The Salvation Army Lahaina Lighthouse Corps is a beacon to those in need.
By Brandi Salas –

Envoys Kevin and Vidella Nagasaki pose with Caseworker Aranda Kahaialii. | Photos by: Brandi Salas
Nani knows everyone who comes to the Homeless Drop-In Center at The Salvation Army Lahaina (Hawaii) Lighthouse Corps.
“I see these people because I am one of them,” she said. “We come here to take a shower, have a hot meal, and much more. We are all here because of certain circumstances and bad decisions.”
Nani is a 38-year-old mother of two little girls. She grew up in Lahaina and has lived here all her life.
“Some people think living in Maui is a dream, a paradise, but it’s not like that for some of us,” she said.
Nani and her daughters | Photos by: Brandi Salas
Nani spent most of her childhood in a foster home after her mother’s boyfriend molested her.

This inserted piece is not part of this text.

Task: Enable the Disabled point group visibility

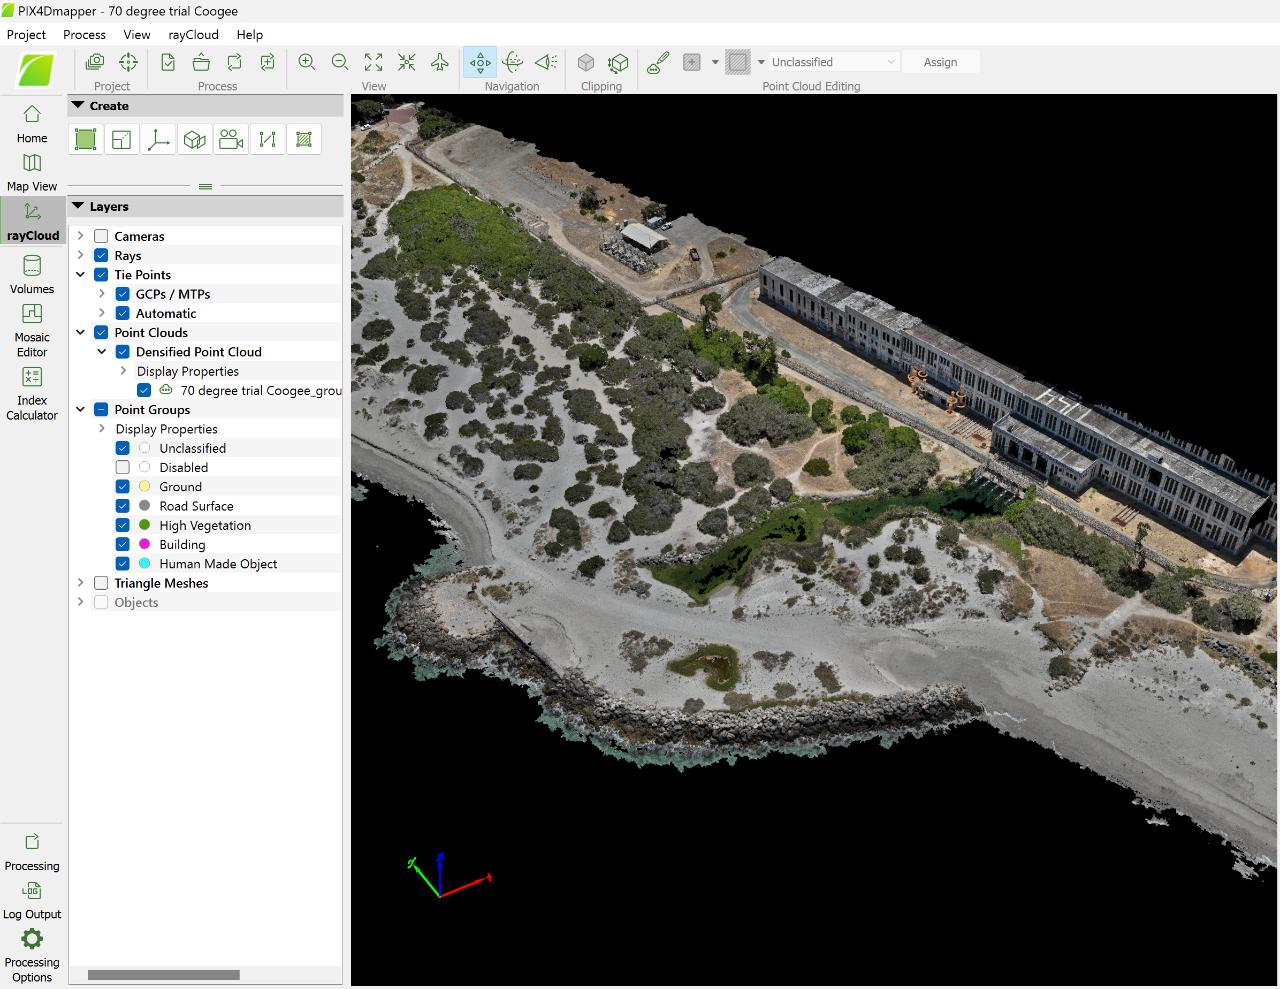Action: pos(122,467)
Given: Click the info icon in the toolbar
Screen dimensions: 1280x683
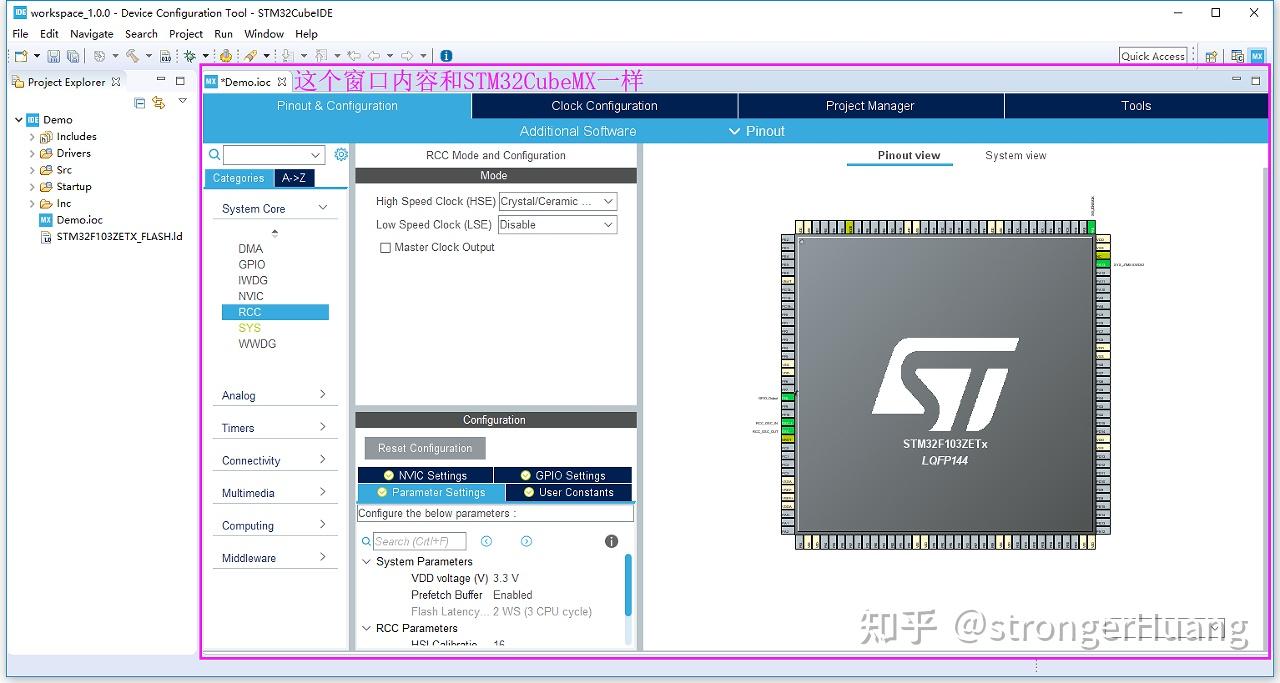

“My mother was a drug addict with a horrible boyfriend,” she said. “I went into foster care at the age of 6 and…well…being a child of the system, I started rebelling and experimenting with drugs in my teenage years. I got into meth and pills. These are the things I was exposed to at such a young age.”
The Lahaina Lighthouse Corps boasts one of the most compassionate homeless drop-in centers in the area. Envoys Kevin and Vidella Nagasaki run the center and make sure every person is clean, fed, and getting the help they need.
“Uncle Kevin and Aunty Vidella have become like family to me,” Nani said. “They just want to love every person that walks through these doors because they know that these people have been through hard times or are victims of some sort.”
Approximately 50 people visit the Drop-In Center every day. The showers are stocked with shampoo, soap and toothpaste. Men can shave their beards and women have access to feminine products. Caseworker Aranda Kahaialii supervises the showers to make sure everything runs smoothly.
“My job is to make sure every person here is treated like a person,” Kahaialii said. “We don’t see homeless people as throw-away people; we try to give them every reason to feel dignified, to feel like they can secure and hold down a job, and to be somebody that can contribute to the community.”
Kahaialii and another caseworker assist clients in their search for jobs and housing.
“Giving them access to our facilities may help them feel hopeful and ready for a clean start,” Kahaialii said.
Nani is one of the few who stay after the Drop-In Center closes to help Envoy Kevin Nagasaki and his staff clean, restock, and prepare for the next meal.
Words of wisdom top the sink at the Lahaina Lighthouse Corps’ Homeless Drop-in Center. | Photos by: Brandi Salas
“Uncle Kevin cooks every meal. He’s here from early morning to late at night. Aunty Vidella is supposed to be retired, but she works for free to help others like us,” Nani said
In addition to physical nourishment, Nani has found spiritual nourishment at Lahaina Lighthouse..
“One thing Uncle Kevin and Aunty Vidella taught me is to love one another as God loves us,” she said. “They are trying to help my family get into a home of our own. My husband works two jobs while I take care of the kids during the day. It will happen soon. I have faith that it will.”
Armed with a staff of five, The Salvation Army Lahaina Lighthouse Corps serves thousands of people each week through its feeding program, Homeless Drop-In Center, case management services, mobile food distribution services, and worship services. They also counsel and refer clients to drug treatment programs on O‘ahu.
The Corps relies heavily on volunteers, donations from its Family Store, hotel partners, and community donations. Many lives are changed each year.